# Pontiac Enthusiast Magazine thinks.........



## vnamvet (Mar 22, 2005)

One of the Editors had their Harley serviced at our dealership a few days ago and was asked WHY there were no atricles in the latest issue of Pontiac Enthusiast Magazine. He stated that Pontiac "purists" feel our cars are IMPORTS therefore........... no magazine, if any, coverage on them.


Imports? :confused


----------



## slonlo_350 (Sep 22, 2005)

They are imports... thats what makes them good!


----------



## GGTTOO (Oct 6, 2005)

They cover Grand Prixs don't they and they are made in Canada now. Isn't that an import as well?


----------



## PhantomTiger (Feb 15, 2005)

If this is true !?, then they should call it the "Pontiac Eliteist Magazine"...Obviously they are not "Pontiac" enthusiasts....The statement of "IMPORTS", is really a poor excuse...These "purist" types amaze me. 
Well they just limited their magazines reader base and sales !!


----------



## GTODEALER (Jan 7, 2005)

Two words.... f*ck 'em, that's the biggest bunch of sh*t I've ever heard! I know these cars are imports but the damn things have "Pontiac" on them they should cover them......


----------



## PhantomTiger (Feb 15, 2005)

:agree


----------



## Guest (Oct 26, 2005)

GTODEALER said:


> Two words.... f*ck 'em, that's the biggest bunch of sh*t I've ever heard! I know these cars are imports but the damn things have "Pontiac" on them they should cover them......


damn steve you have such a poddy mouth  

ya that is bs we are not imports,imports are ricers  people with 4 poppers with weedwacker mufflers on there cars


----------



## 1BadGoat (Nov 28, 2004)

I subscribe to that mag, there is always something on the new goat in there. That is where I heard of my header company, for the first time. Last issue they did an article on the fastest goat. The car runs pro street, with a twin turbo setup.The things a beast, it was running low 7s. They were shooting for high 6s.


----------



## GTODEALER (Jan 7, 2005)

^ then I take back what I said.... for now. :willy:


----------



## johnebgoode (Oct 4, 2005)

GTODEALER said:


> Two words.... f*ck 'em, that's the biggest bunch of sh*t I've ever heard! I know these cars are imports but the damn things have "Pontiac" on them they should cover them......


 :agree


----------



## 05GTO (Oct 6, 2004)

GGTTOO said:


> They cover Grand Prixs don't they and they are made in Canada now. Isn't that an import as well?


 :agree 

Here is the mags intro from their website;



> *Welcome to
> PontiacEnthusiast.com*​
> Pontiac Enthusiast covers the cars built by GM's "Excitement Division," from the classic GTO and Super Duty Catalinas of the musclecar era to the sizzling Trans Am and exciting supercharged Grand Prix GTP of today.
> Every issue of Pontiac Enthusiast is packed with expanded coverage of Pontiac shows, events and races from across the US, as well as in-depth technical articles, informative how-tos and dynamic color photography of Pontiac's greatest cars.

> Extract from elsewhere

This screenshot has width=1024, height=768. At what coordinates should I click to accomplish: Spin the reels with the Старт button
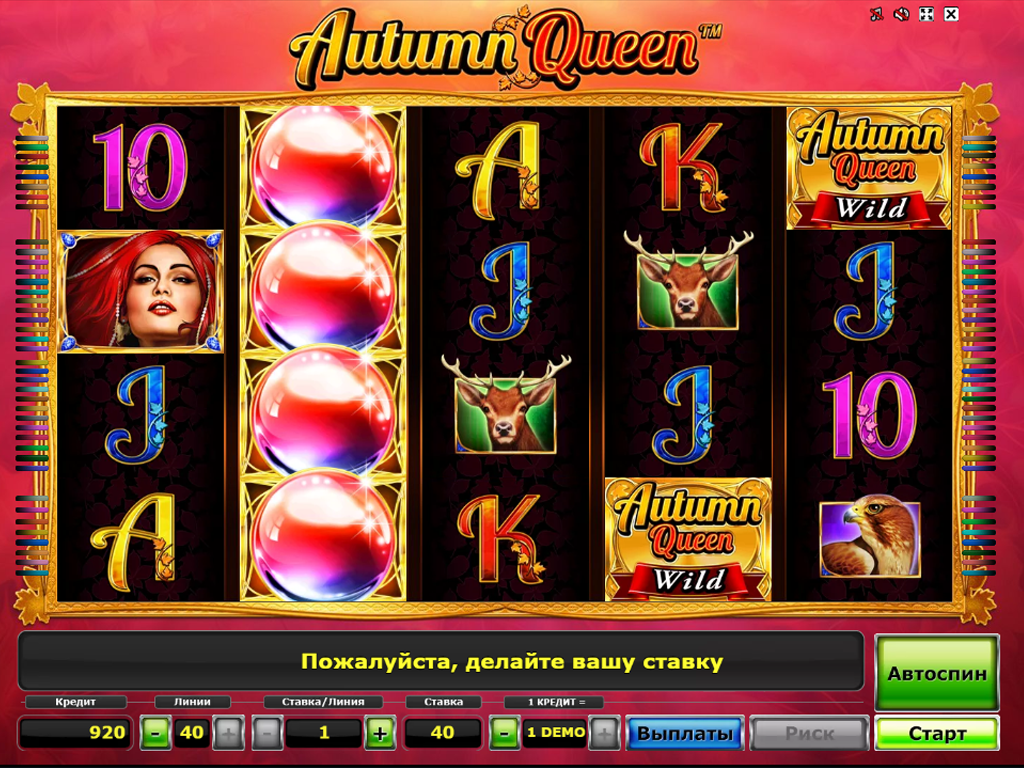coord(936,733)
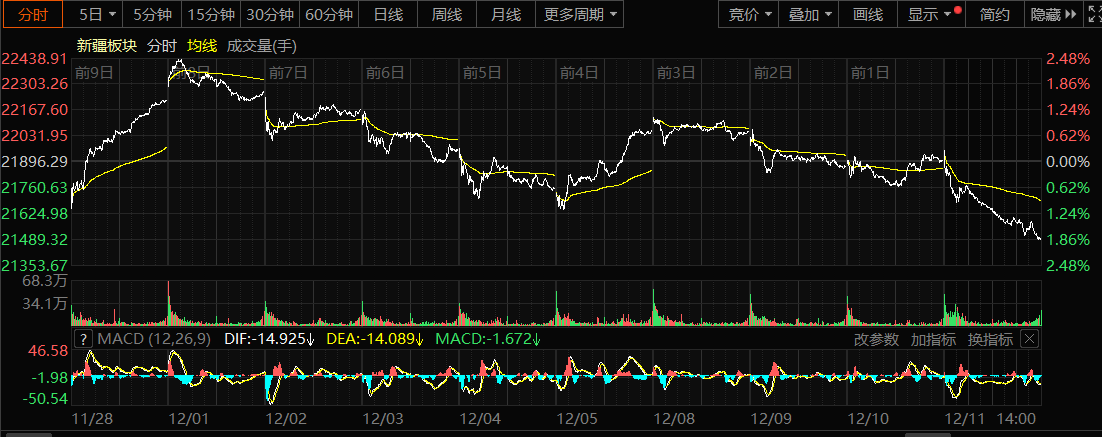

Also, The forth generation Firebird was produced and imported from St. Therese, Quebec from 93 until the plant closed in 2001. Maybe they should update their intro to include the new GTO!


----------



## rushhour (Aug 3, 2004)

I have always found something on the new GTO's in their magazine. I subscribed about 2 years ago and usually can't wait to see the next edition.


----------



## rushhour (Aug 3, 2004)

*Pontiac Enthusiast Reponse*

This was on another site to the supposed statement by an editior about how they don't like the new GTO's. I think this sets the record straight.




> Pontiac Enthusiast Magazine and GTOs
> 
> --------------------------------------------------------------------------------
> 
> ...


----------



## Xcommuter (Jun 30, 2005)

Glad to read the Editor of PE has a grounded view of all Pontiacs including the 04-06 GTO. I would really like to see someone publish a "Holden/GTO LS1/LS2 only" Magazine , but business modeling will probably prevent that. So at this point in time we have PE and HPP and the forums...


----------



## Guest (Nov 3, 2005)

Gotta admit tho ... if a car is from japan its an import... from korea its an import.. u would guess if its designed in aussi land it will be called an import...

ALL I GOTTA SAY IS .... why the hell arnt we in import tuner mag then !!! LMAO :willy: arty:


----------